The Economist [also] online has recently added a couple articles from their recent issue about the impact of humans on the planet, and the suggestion that we might be moving into an Anthropocene Age, an age of man.

“Rather than placing us still in the Holocene, a peculiarly stable era that began only around 10,000 years ago, the geologists say we are already living in the Anthropocene: the age of man.” [via]


Of course, this reminds me of the human centered philosophy of Thelema, and the works of Aleister Crowley, not the least of which is Liber OZ, Book 77, of which a key statement is:

“There is no god but man.” [via]

Then again, one thing that seems to me to be missed when most people talk about this is that with privilege comes duty, but in these articles about a speculative Anthopocene Age there is effort to make clear the responsibility that entails for human actions on Earth.

“The Anthropocene is different. It is one of those moments where a scientific realisation, like Copernicus grasping that the Earth goes round the sun, could fundamentally change people’s view of things far beyond science. It means more than rewriting some textbooks. It means thinking afresh about the relationship between people and their world and acting accordingly.” [via]

Thinking fresh can be a great idea, and this is definitely a secular as well as scientific example of the reversal of not just a way of thinking but also a way of acting.

“For centuries, science has progressed by making people peripheral. In the 16th century Nicolaus Copernicus moved the Earth from its privileged position at the centre of the universe. In the 18th James Hutton opened up depths of geological time that dwarf the narrow now. In the 19th Charles Darwin fitted humans onto a single twig of the evolving tree of life. As Simon Lewis, an ecologist at the University of Leeds, points out, embracing the Anthropocene as an idea means reversing this trend.

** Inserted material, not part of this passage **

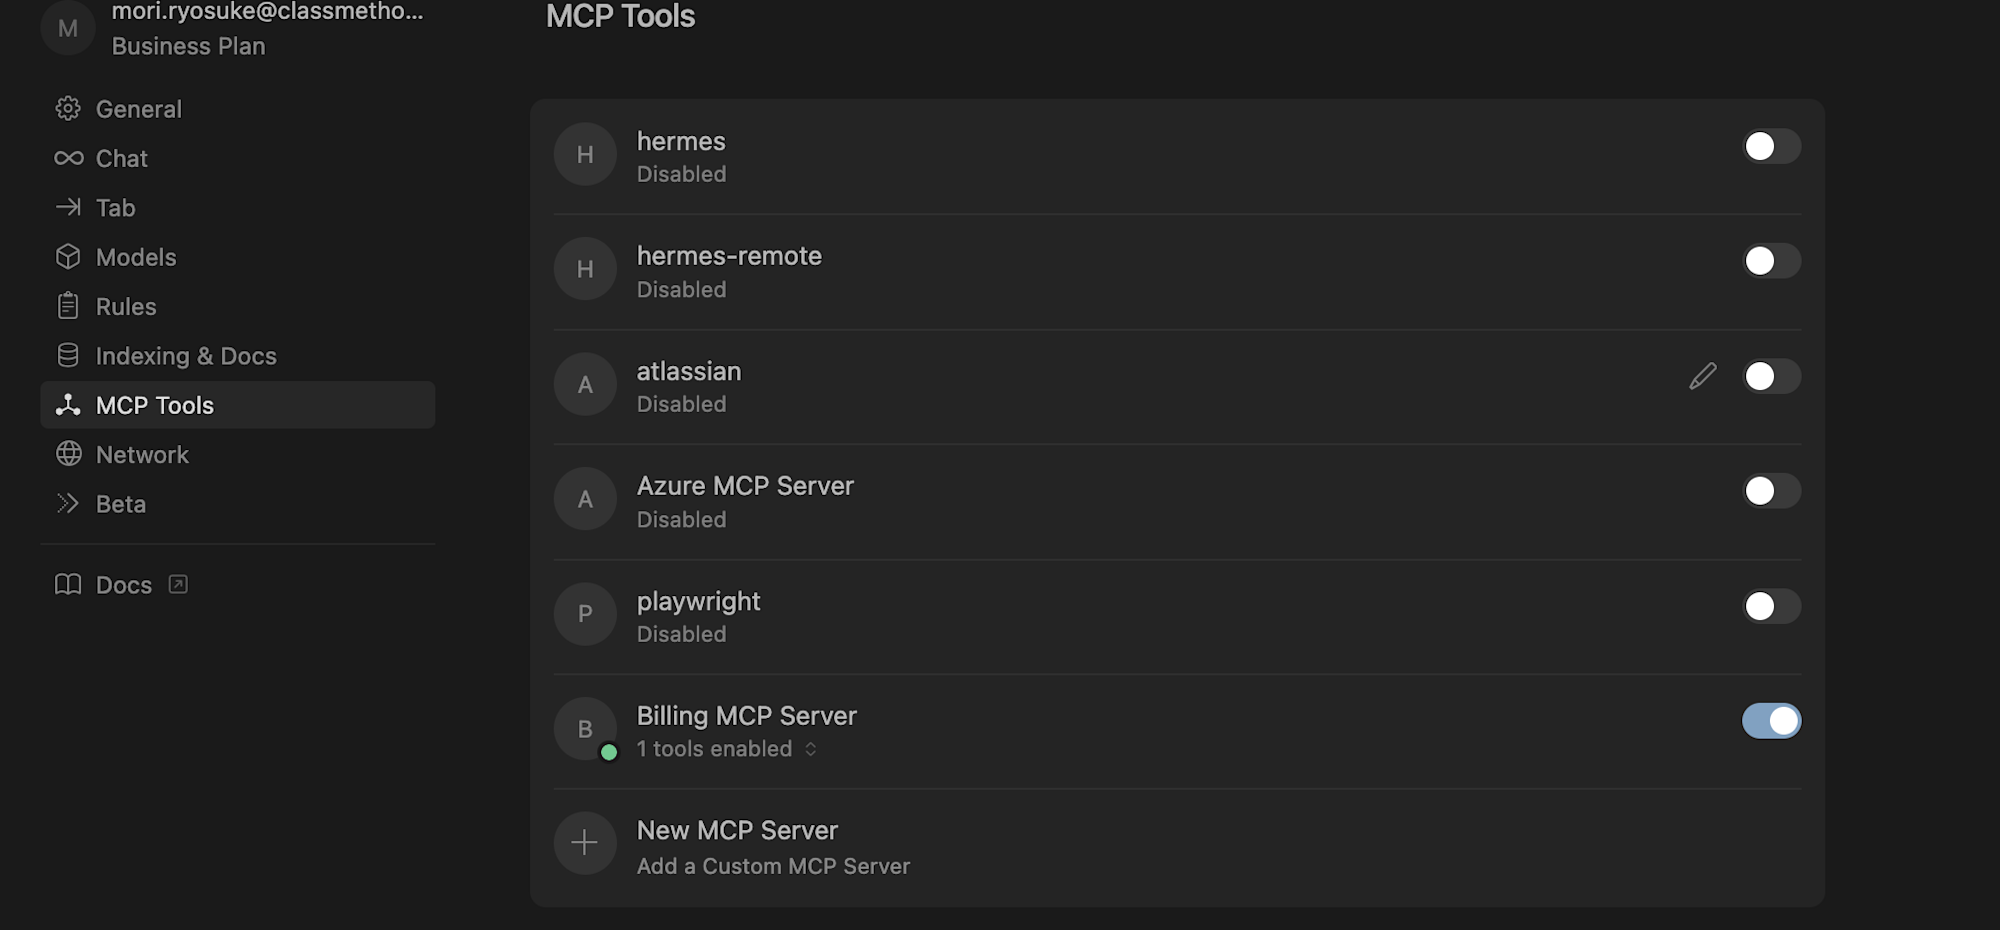Click the General gear icon in sidebar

It means treating humans not as insignificant observers of the natural world but as central to its workings, elemental in their force.” [via]

The notion that humans are a kind of elemental force should have resonance with anyone who’s studied esotericism, and the notion of the fifth power of the sphinx, the power to go, as an initiatory power; which in turn can be corresponded to the fifth element of the Western elemental model. This in some ways brings the story full circle by turning the secular and scientific notion of a new Anthropocene Age toward the scientific illuminism which is part of a New Aeon current. In an Anthropocene Age it might quite clearly follow that the age is one of rapid change due to instability in the way the world works; but, that can be an advantage, like the inherent and intentional instability of modern fighter aircraft in order to increase maneuverability, that merely is part of the increased opportunity for the advancement of the human race as part and participant in the world, seen and unseen, human and more than human.